The way I’d pictured it, back home planning this journey, was a neat transition: Orkney’s hen harriers followed by merlins out on The Flows. Instead, on Orkney, merlins had darted through my days, led me astray across the moor in search of them. Then, not far out of Forsinard, in a large expanse of forestry, the first bird I saw was a male hen harrier, a shard of light, hunting the canopy.

Before I set out on this journey I had planned to try to look for each species of raptor in a different place, to dedicate a bird to a particular landscape, or rather the landscape to the bird, to immerse myself as much as I could in each bird’s habitat. But the plan unravelled soon after I lay down in the heather on Orkney and a jack merlin, a plunging meteor, dropped from the sky, wings folded back behind him, diving straight at a kestrel who had drifted over the merlin’s territory. It was astonishing to see the size difference between the birds, the merlin a speck, a frantic satellite, buzzing around the kestrel. He was furious, screaming at the kestrel, diving repeatedly at the larger bird until the kestrel relented and let the wind slice it away down the valley.

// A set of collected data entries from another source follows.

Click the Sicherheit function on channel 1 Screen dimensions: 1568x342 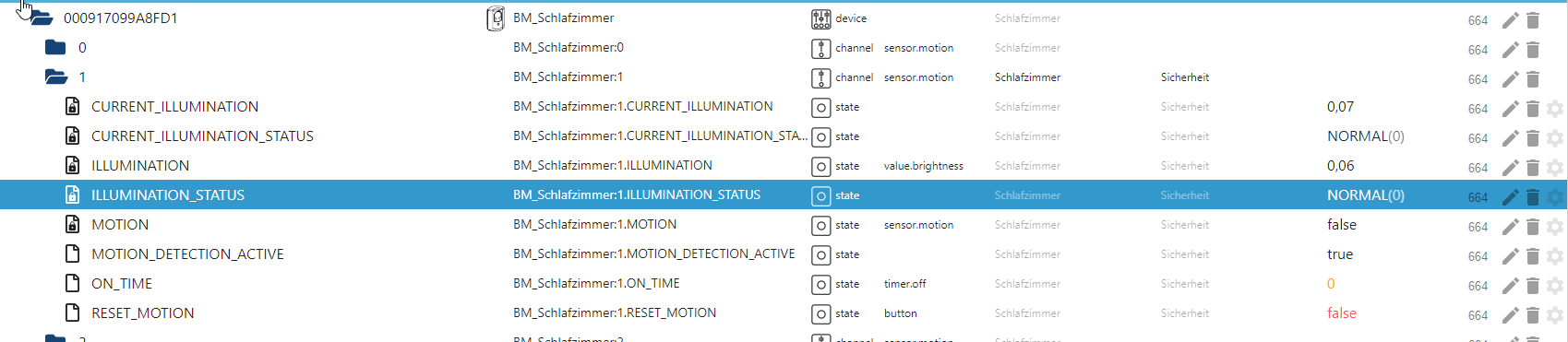(x=1185, y=77)
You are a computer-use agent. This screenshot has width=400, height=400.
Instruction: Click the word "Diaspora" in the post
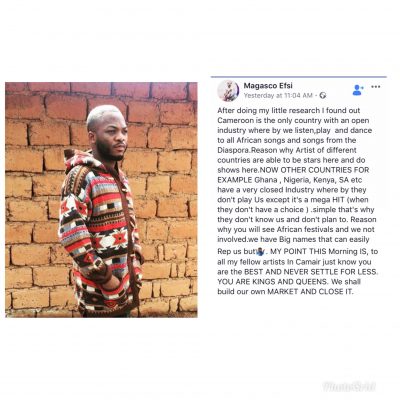point(231,150)
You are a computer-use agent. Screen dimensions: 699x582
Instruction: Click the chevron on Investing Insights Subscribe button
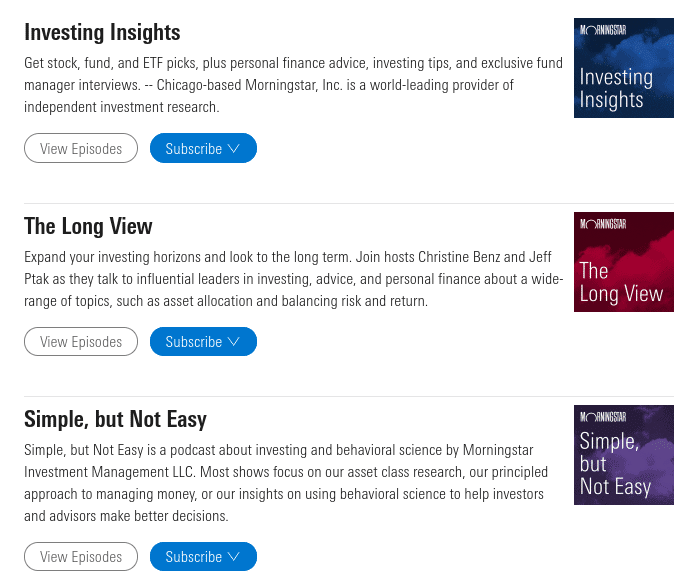coord(234,148)

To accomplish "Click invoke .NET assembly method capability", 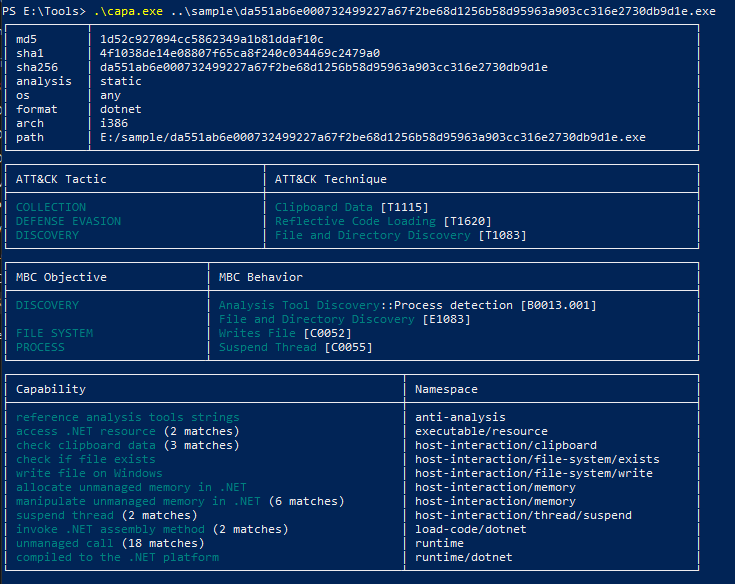I will 110,529.
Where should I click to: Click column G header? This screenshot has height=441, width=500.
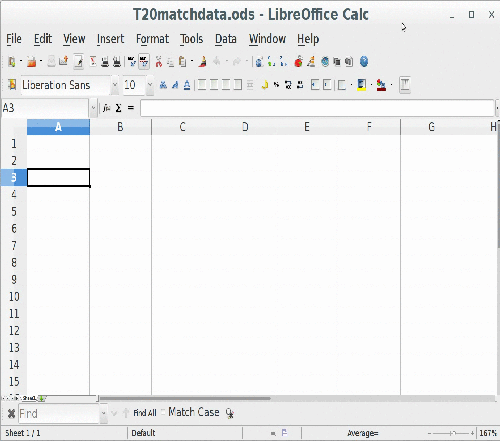(x=431, y=127)
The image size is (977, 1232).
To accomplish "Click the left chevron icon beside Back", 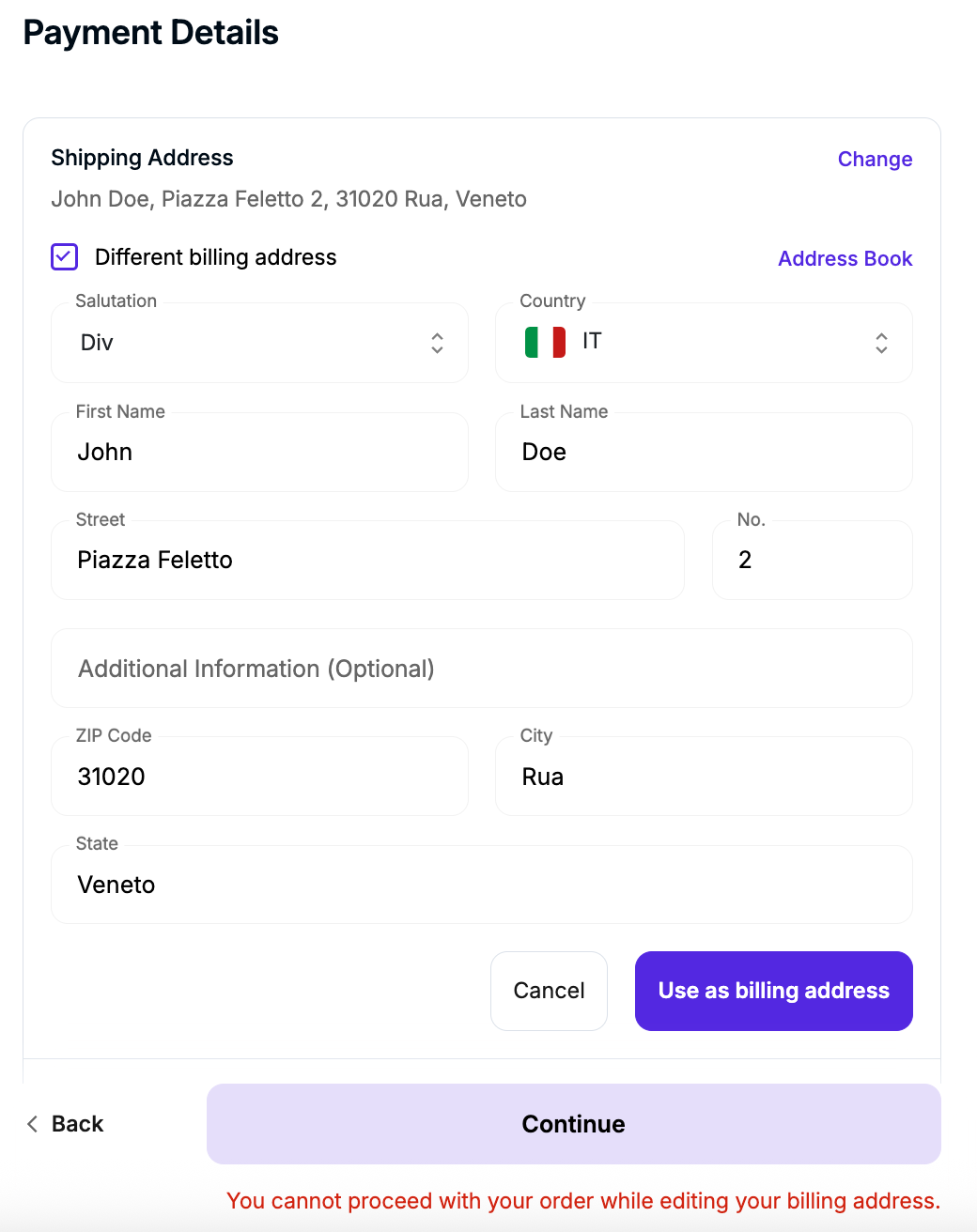I will pos(33,1124).
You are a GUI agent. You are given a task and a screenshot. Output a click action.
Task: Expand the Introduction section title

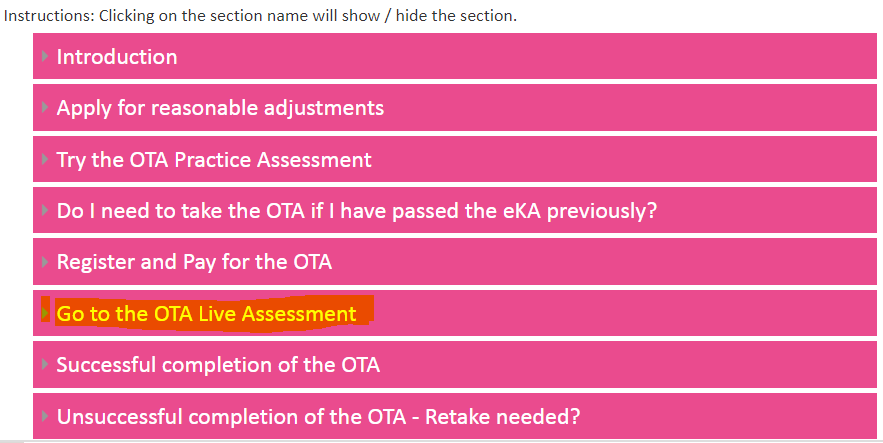tap(117, 57)
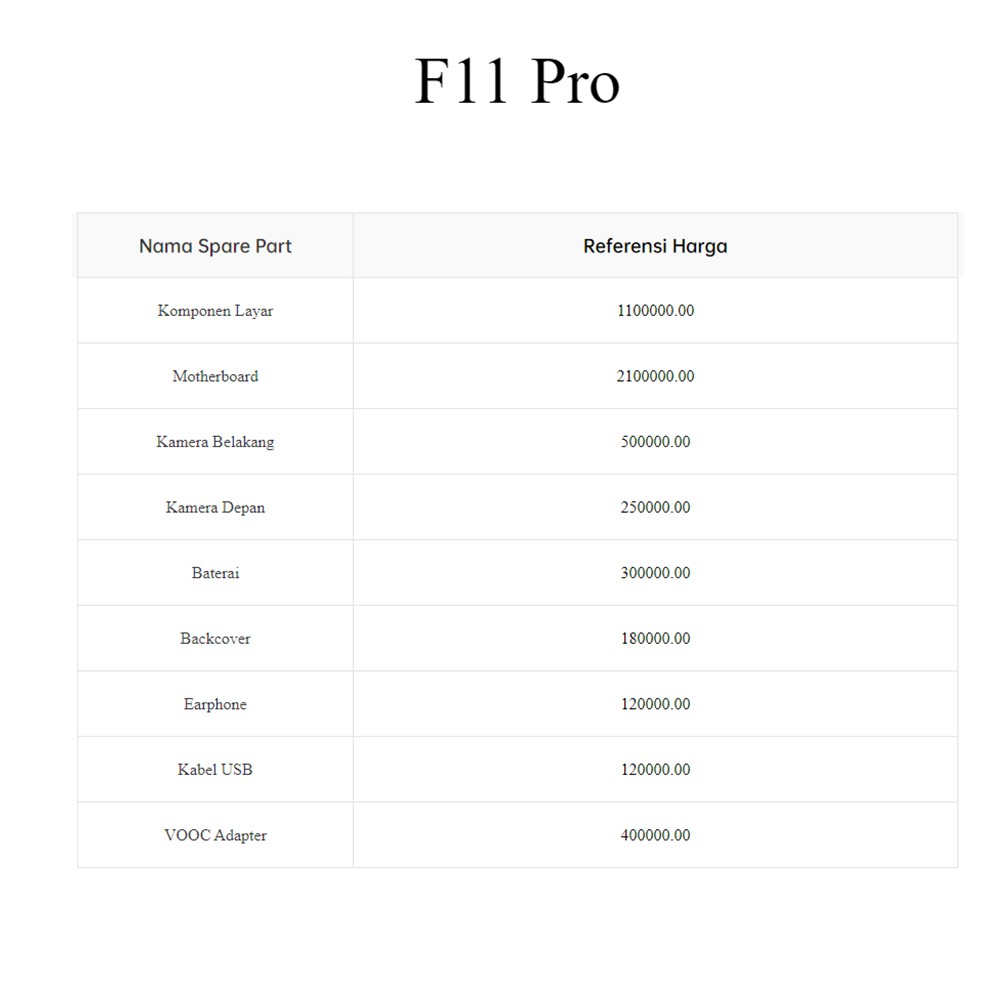Select the 1100000.00 price cell
The image size is (1000, 1000).
(x=655, y=311)
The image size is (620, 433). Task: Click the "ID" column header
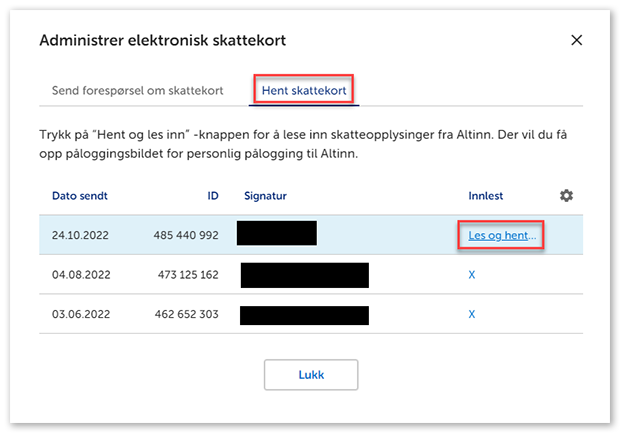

I stayed with that jack merlin for much of the day. Sometimes I would catch a flash of him circling the horizon or zipping low across the hillside, full tilt, breakneck speed. The sense of sprung energy in this tiny bird of prey was extraordinary, a fizzing atom, bombarding the sky.

Once I tracked the merlin down into a dusty peat hollow below clouds of heather. I marked the spot and started to walk slowly down the moor towards him. Grandmother’s footsteps: every few paces I froze and watched him through my binoculars. At each pause the colours of his slate-blue back grew sharper. Even at rest he was a quivering ball of energy, primed to spring up and fling himself out and up. Relentless, fearless, missile of the moor, you would not be able to shake him off once he had latched on to you. There are stories of merlins – like William MacGillivray’s account of watching a merlin pursuing a lark amongst farm steadings and corn-stacks – where the falcon is so locked in on the pursuit of a wheatear, skylark, stonechat, finch or pipit (the merlin’s most common prey species) it follows them into buildings, garages, in and out of people’s homes. Even a ship out in the Atlantic, 500 miles west of Cape Wrath, became, for a week, a merlin’s hunting ground. The crew reported that the merlin – on migration from Iceland – hitched a ride with them, chasing small migrant birds all over the ship, darting across the gunwale, around coiled hillocks of rope, perching on the bright orange fenders.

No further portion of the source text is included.